The Langley Research Center located at Hampton, Virginia is one of NASA's space centers involved in commercial research in improved polymer materials. In collaboration with Paragon Vision Sciences, an Arizona firm that is a major distributor of contact lens products. Paragon is interested in developing a rigidized contact lens that will be more durable and machinable than soft lenses, but will be more comfortable to the wearer that traditional hard contact lenses.

The Microgravity Automation Technology Center, a part of the Environmental Research Institute of Michigan located in Ann Arbor, Michigan, is focusing in improving the efficiency of microgravity-based product development research. Terrestrially, this area is known as the laboratory automation industry. One technology are under development involves the use of digital imaging microscopy over very long distances.

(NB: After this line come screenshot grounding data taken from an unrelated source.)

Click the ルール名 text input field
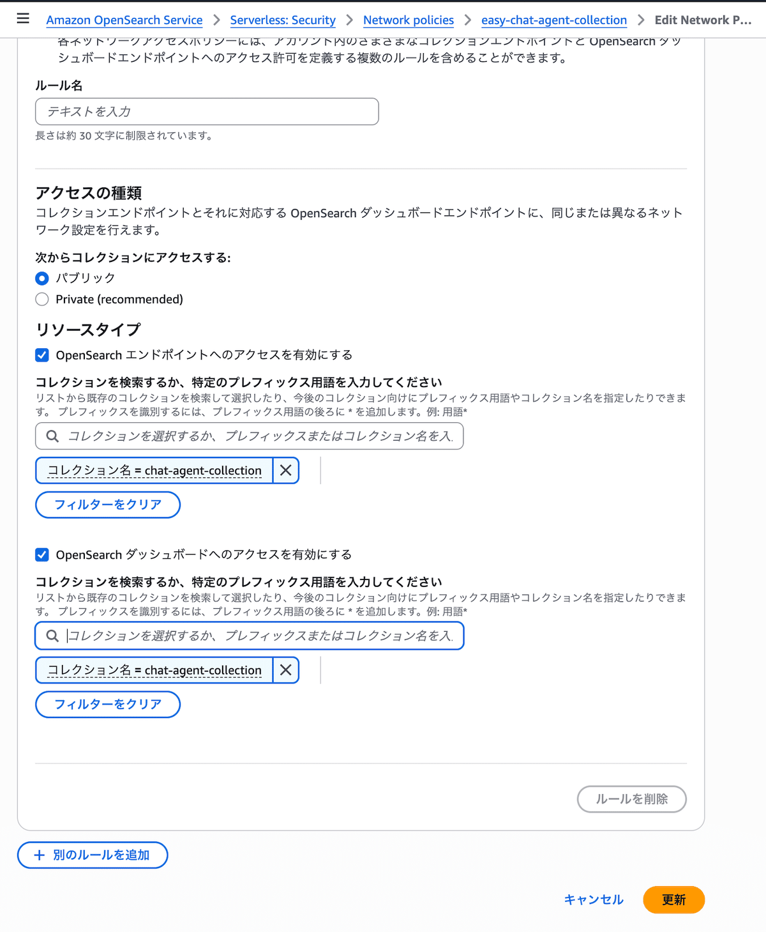Screen dimensions: 766x932 pos(206,111)
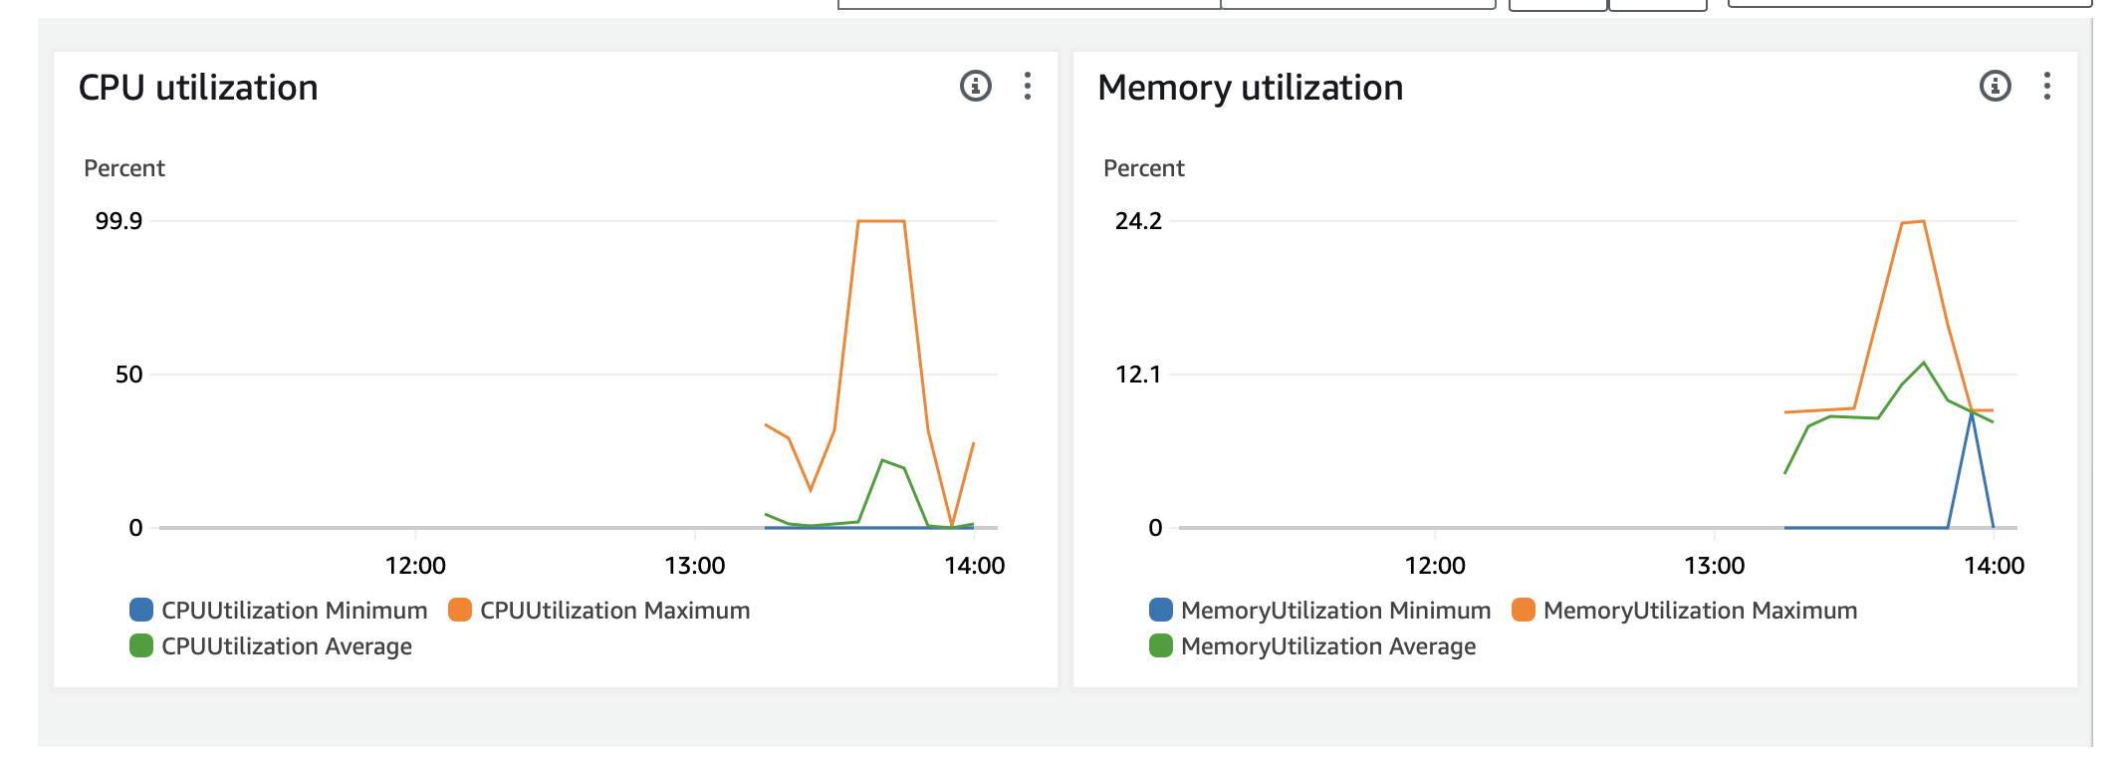This screenshot has width=2125, height=759.
Task: Toggle the CPUUtilization Maximum series label
Action: point(614,611)
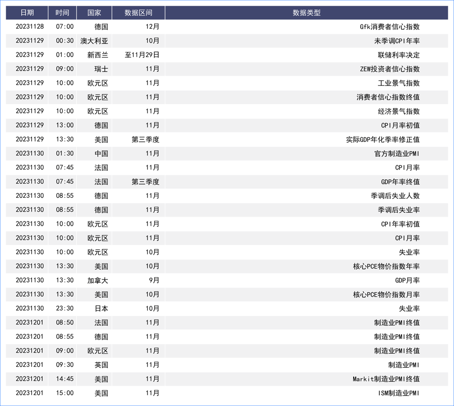Click the ZEW投资者信心指数 cell
Viewport: 454px width, 406px height.
pos(390,69)
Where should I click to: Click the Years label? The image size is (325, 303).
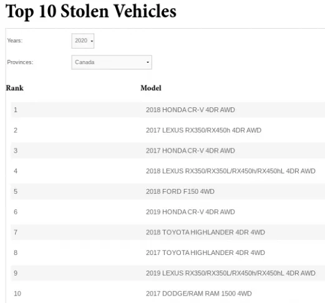point(15,41)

The Space Vacuum Epitaxy Center located at Houston, Texas is developing new techniques to use the ultra-vacuum of space for processing ultra-pure, thin-film materials for improving electronics and computers. One of the Center's main projects is the Wake Shield Facility, a 12-foot stainless steel disk, deployed and retrieved by the Space Shuttle to produce a vacuum environment that is up to 10,000 times more pure than the best vacuum chambers on Earth.

The Wisconsin Center for Space Automation and Robotics located at the University of Wisconsin-Madison is developing commercial technologies for future long duration space missions and terrestrial applications and is focused on the use of microgravity to enhance production of plant materials for pharmaceutical and agricultural purposes. The Center has also facilitated the development ofimproved light sources for promoting plant and food growth ni a closed environment.